How do I efficiently create a new column in a DataFrame
that is a function of other rows in spark
?
This is a spark
implementation of the problem I described here:
from nltk.metrics.distance import edit_distance as edit_dist
from pyspark.sql.functions import col, udf
from pyspark.sql.types import IntegerType
d = {
'id': [1, 2, 3, 4, 5, 6],
'word': ['cat', 'hat', 'hag', 'hog', 'dog', 'elephant']
}
spark_df = sqlCtx.createDataFrame(pd.DataFrame(d))
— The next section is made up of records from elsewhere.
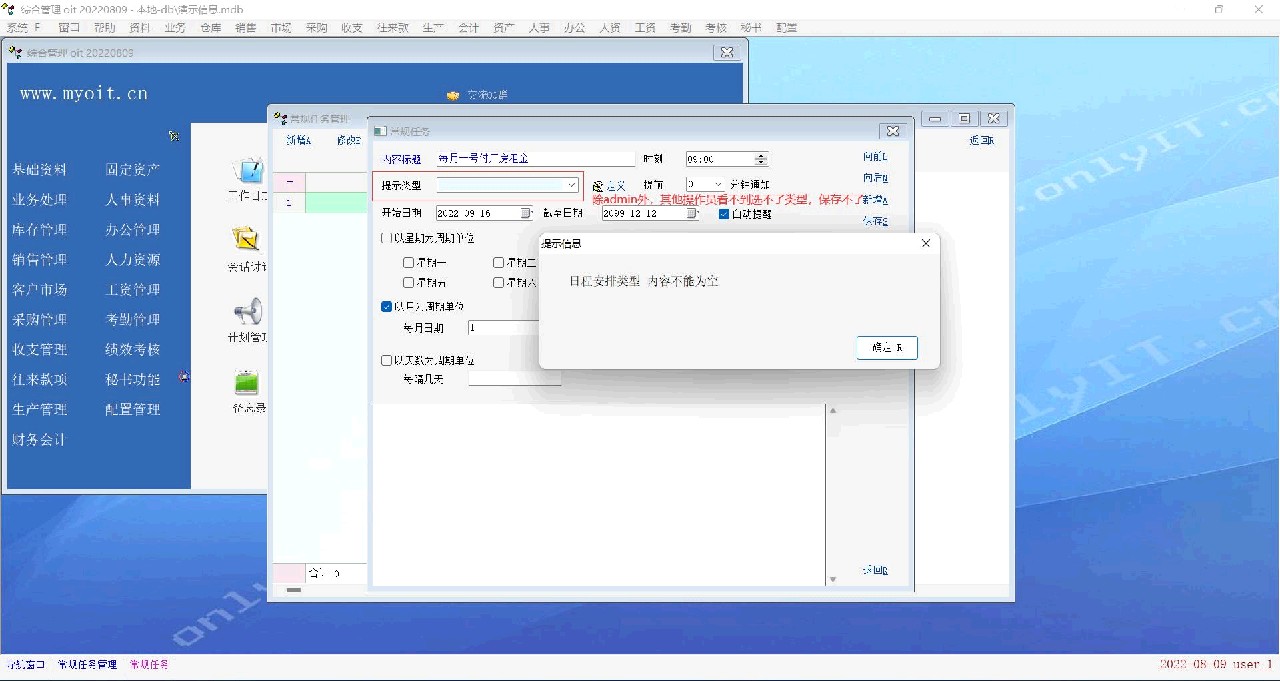Click the time field spinner arrows
This screenshot has width=1280, height=681.
[761, 159]
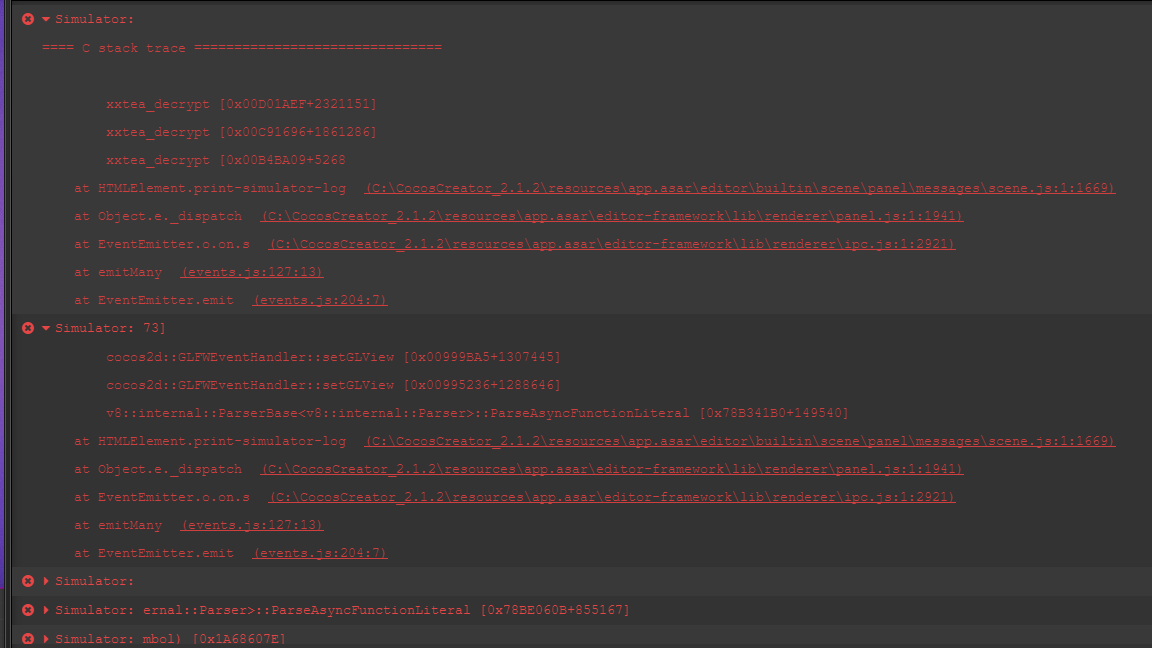Collapse the first Simulator C stack trace entry
The width and height of the screenshot is (1152, 648).
tap(46, 19)
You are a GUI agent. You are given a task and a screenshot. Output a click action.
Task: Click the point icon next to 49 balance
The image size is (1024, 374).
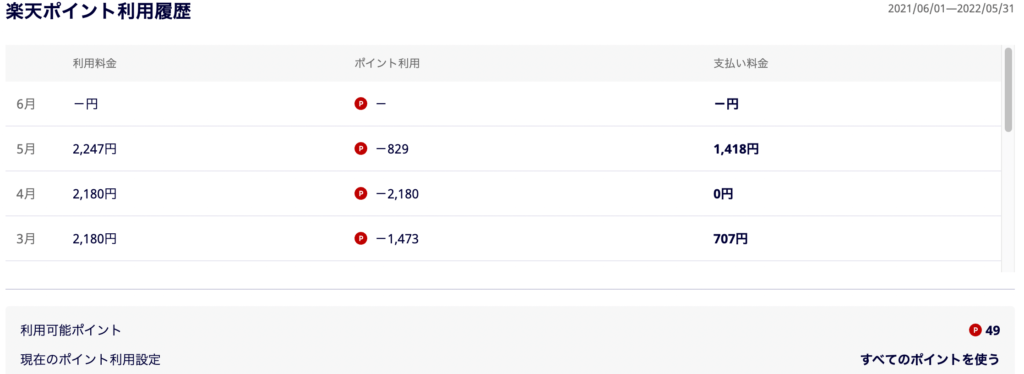[976, 330]
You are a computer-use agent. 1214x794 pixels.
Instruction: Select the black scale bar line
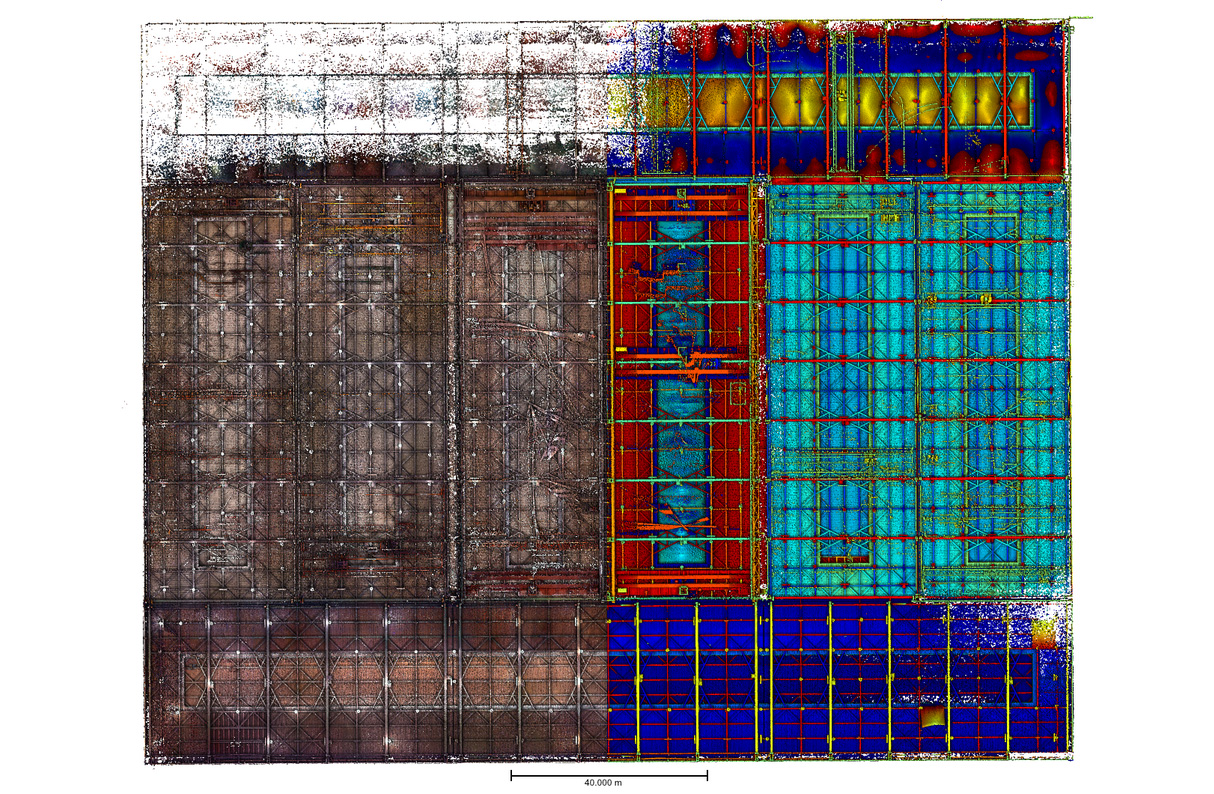609,774
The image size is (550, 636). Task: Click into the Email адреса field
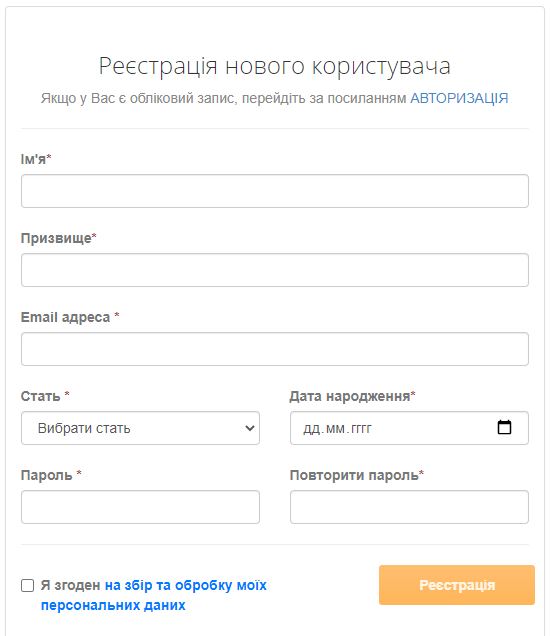tap(275, 349)
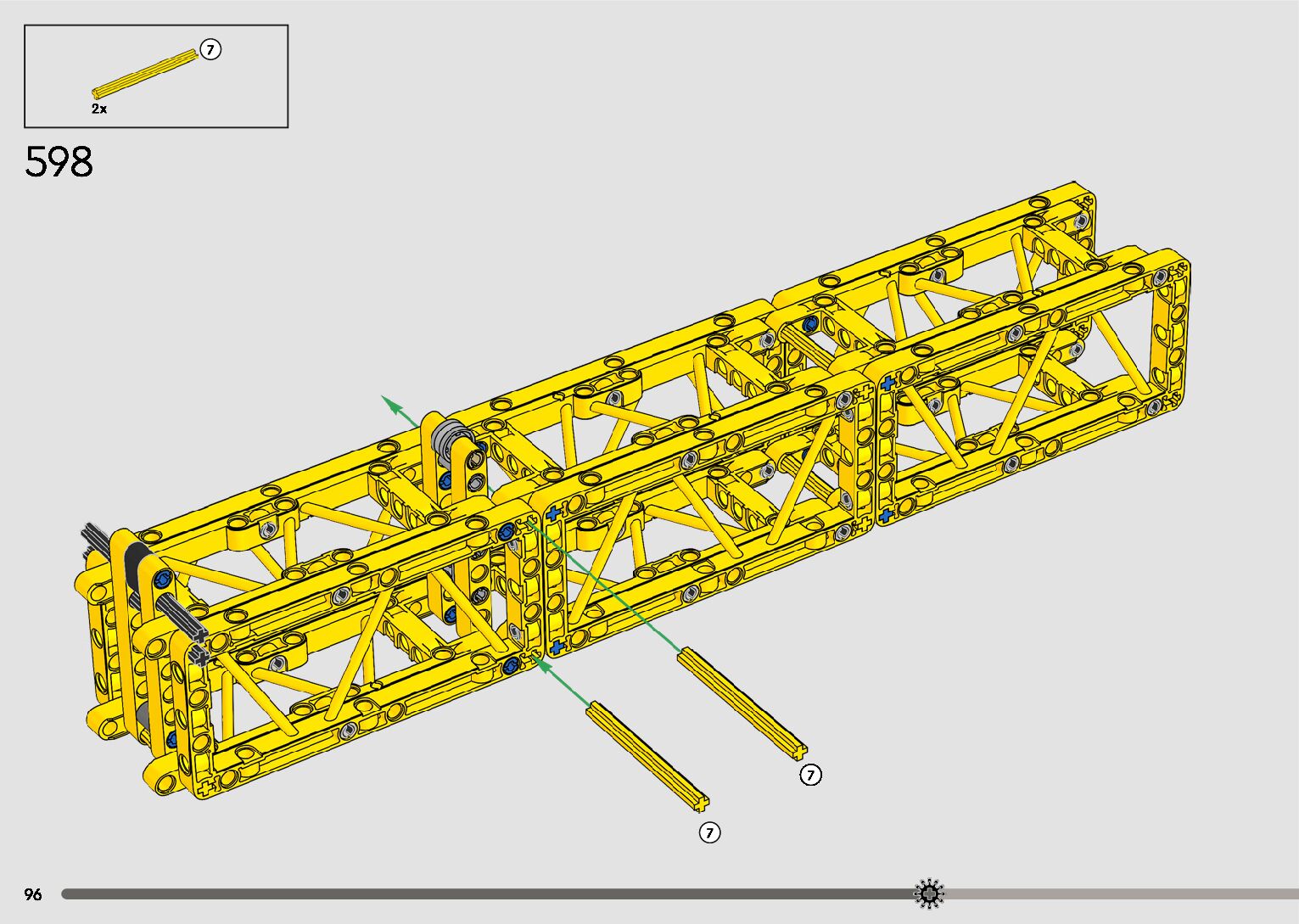Click the 2x quantity label
This screenshot has width=1299, height=924.
(99, 109)
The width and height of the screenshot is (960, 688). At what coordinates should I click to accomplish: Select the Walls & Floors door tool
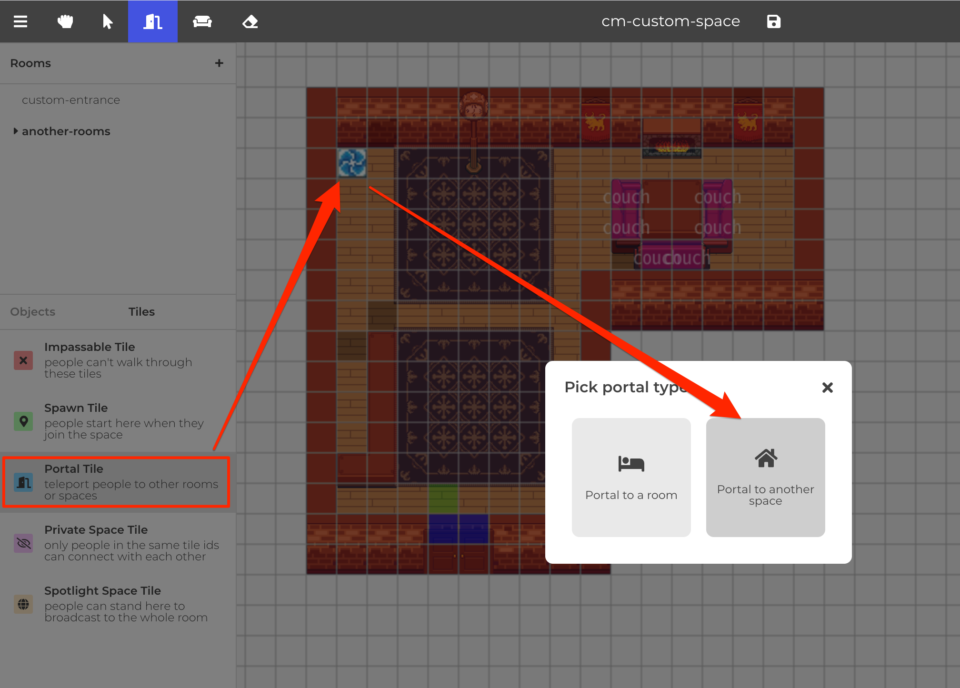point(152,21)
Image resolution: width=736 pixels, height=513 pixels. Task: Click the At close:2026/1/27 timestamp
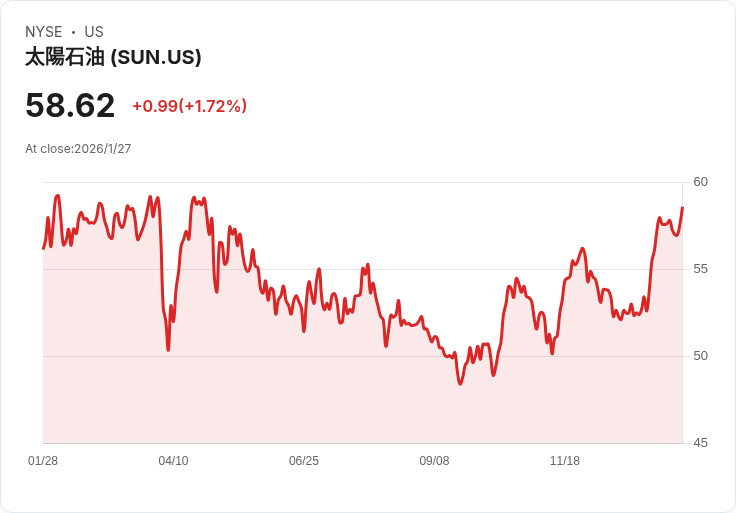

words_list = list(spark_df.select('word').collect())
get_n_similar = udf(
lambda word: len(
[
w for w in words_list if (w['word'] != word) and
(edit_dist(w['word'], word) < 2)
]
),
IntegerType()
)
spark_df.withColumn('n_similar', get_n_similar(col('word'))).show()
Output:
+---+--------+---------+
|id |word |n_similar|
+---+--------+---------+
|1 |cat |1 |
|2 |hat |2 |
|3 |hag |2 |
|4 |hog |2 |
|5 |dog |1 |
|6 |elephant|0 |
+---+--------+---------+
The problem here is that I don't know a way to tell spark
to compare the current row to the other rows in the Dataframe
without first collecting the values into a list
. Is there a way to apply a generic function of other rows without calling collect
?